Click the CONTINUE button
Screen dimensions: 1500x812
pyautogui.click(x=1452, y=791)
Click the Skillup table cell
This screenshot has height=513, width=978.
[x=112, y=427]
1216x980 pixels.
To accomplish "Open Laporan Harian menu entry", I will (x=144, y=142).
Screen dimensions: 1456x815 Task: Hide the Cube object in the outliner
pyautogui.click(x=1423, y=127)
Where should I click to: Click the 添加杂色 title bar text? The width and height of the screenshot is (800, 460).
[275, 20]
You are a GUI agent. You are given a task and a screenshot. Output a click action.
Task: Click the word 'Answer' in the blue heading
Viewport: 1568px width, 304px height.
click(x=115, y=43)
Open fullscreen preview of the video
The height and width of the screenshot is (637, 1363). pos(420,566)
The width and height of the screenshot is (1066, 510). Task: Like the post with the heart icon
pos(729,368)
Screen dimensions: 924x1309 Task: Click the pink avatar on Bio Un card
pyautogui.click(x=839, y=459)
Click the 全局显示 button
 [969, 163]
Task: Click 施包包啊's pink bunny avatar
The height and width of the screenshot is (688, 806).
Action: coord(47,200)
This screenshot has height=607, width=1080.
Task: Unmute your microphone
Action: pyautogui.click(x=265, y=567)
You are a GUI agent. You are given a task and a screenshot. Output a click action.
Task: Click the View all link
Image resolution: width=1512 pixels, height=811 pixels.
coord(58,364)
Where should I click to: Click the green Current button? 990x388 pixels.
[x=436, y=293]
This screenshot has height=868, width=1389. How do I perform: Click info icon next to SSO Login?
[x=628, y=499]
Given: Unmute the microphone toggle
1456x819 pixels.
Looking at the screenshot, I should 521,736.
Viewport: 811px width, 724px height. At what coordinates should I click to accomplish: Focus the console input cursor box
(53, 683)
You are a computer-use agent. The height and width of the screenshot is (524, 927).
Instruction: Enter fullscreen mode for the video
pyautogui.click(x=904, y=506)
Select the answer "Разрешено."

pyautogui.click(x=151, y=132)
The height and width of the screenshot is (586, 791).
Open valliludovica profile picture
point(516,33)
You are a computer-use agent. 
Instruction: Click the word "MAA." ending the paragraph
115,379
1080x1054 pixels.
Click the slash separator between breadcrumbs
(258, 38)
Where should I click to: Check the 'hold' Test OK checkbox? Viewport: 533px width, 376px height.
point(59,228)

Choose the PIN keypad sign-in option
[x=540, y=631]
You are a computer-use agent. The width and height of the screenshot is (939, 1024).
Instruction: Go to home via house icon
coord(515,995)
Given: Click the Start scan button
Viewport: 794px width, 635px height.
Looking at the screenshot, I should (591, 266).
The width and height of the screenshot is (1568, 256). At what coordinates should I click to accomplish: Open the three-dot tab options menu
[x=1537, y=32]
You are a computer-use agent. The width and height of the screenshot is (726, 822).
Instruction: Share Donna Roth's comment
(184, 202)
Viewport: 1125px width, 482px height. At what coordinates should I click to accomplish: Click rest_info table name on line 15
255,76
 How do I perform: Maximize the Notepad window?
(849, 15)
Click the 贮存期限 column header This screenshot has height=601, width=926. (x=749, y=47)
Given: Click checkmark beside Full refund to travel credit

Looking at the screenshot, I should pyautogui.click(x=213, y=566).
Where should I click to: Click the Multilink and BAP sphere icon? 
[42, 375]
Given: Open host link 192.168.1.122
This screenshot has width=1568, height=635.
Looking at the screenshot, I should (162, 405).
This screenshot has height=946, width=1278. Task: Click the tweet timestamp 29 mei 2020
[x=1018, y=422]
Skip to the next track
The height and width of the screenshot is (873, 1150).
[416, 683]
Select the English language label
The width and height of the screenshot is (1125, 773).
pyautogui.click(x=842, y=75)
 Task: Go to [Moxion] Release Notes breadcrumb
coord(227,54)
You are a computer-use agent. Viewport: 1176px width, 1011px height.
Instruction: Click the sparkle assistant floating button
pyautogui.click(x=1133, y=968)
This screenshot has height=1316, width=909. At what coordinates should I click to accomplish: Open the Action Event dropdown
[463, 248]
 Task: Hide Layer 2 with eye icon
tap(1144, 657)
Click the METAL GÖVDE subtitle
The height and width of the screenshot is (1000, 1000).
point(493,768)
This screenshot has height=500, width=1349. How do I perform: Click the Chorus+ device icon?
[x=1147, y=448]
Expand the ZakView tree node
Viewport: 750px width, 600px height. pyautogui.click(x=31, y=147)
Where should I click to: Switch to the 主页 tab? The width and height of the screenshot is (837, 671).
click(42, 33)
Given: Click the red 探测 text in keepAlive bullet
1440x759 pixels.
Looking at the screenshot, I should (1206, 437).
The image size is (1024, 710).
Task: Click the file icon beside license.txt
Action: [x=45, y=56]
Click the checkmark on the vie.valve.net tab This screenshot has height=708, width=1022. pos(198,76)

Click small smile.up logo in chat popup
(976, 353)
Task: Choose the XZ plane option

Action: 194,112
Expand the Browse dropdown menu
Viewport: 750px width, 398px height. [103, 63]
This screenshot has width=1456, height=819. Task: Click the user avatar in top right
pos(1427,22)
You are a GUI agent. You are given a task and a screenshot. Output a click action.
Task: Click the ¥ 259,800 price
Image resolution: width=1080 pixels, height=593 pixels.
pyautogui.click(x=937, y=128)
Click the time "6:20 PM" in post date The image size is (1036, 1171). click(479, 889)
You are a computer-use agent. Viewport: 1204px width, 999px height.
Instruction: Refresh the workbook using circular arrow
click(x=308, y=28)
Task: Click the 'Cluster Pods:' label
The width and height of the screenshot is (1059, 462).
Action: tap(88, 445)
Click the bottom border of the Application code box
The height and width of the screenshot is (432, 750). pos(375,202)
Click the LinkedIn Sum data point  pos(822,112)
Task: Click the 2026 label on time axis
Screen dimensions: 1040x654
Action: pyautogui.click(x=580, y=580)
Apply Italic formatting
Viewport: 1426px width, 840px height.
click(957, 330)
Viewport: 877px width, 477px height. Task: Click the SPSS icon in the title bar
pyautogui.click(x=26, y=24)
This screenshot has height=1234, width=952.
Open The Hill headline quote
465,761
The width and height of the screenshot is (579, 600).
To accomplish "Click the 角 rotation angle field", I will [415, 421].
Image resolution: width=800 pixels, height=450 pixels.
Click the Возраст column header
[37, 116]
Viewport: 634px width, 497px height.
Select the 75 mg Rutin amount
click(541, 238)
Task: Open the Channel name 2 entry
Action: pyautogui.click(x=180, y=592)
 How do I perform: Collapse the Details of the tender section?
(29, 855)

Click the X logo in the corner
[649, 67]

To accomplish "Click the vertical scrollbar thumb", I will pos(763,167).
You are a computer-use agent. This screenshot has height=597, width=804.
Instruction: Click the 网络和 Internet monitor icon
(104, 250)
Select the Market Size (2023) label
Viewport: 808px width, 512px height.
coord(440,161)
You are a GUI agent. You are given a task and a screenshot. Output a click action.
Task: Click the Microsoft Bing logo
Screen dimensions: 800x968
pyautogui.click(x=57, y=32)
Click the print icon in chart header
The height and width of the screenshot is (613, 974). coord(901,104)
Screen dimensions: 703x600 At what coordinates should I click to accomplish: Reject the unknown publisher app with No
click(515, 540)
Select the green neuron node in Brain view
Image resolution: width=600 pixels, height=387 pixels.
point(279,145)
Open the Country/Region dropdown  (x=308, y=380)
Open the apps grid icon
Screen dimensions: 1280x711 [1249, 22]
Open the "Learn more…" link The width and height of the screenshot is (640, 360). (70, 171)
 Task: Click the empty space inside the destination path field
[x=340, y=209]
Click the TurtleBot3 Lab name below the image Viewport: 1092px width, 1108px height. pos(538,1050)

----------

__Task instructions__
Beginning at the line that holds "Click the Возраст column header", reproduce each line of the records above down to and including the last one.

__Reply to the task__
Click the Возраст column header
[37, 116]
Viewport: 634px width, 497px height.
Select the 75 mg Rutin amount
click(541, 238)
Task: Open the Channel name 2 entry
Action: pyautogui.click(x=180, y=592)
 How do I perform: Collapse the Details of the tender section?
(29, 855)

Click the X logo in the corner
[649, 67]

To accomplish "Click the vertical scrollbar thumb", I will pos(763,167).
You are a computer-use agent. This screenshot has height=597, width=804.
Instruction: Click the 网络和 Internet monitor icon
(104, 250)
Select the Market Size (2023) label
Viewport: 808px width, 512px height.
coord(440,161)
You are a GUI agent. You are given a task and a screenshot. Output a click action.
Task: Click the Microsoft Bing logo
Screen dimensions: 800x968
pyautogui.click(x=57, y=32)
Click the print icon in chart header
The height and width of the screenshot is (613, 974). coord(901,104)
Screen dimensions: 703x600 At what coordinates should I click to accomplish: Reject the unknown publisher app with No
click(515, 540)
Select the green neuron node in Brain view
Image resolution: width=600 pixels, height=387 pixels.
point(279,145)
Open the Country/Region dropdown  (x=308, y=380)
Open the apps grid icon
Screen dimensions: 1280x711 [1249, 22]
Open the "Learn more…" link The width and height of the screenshot is (640, 360). (70, 171)
 Task: Click the empty space inside the destination path field
[x=340, y=209]
Click the TurtleBot3 Lab name below the image Viewport: 1092px width, 1108px height. pos(538,1050)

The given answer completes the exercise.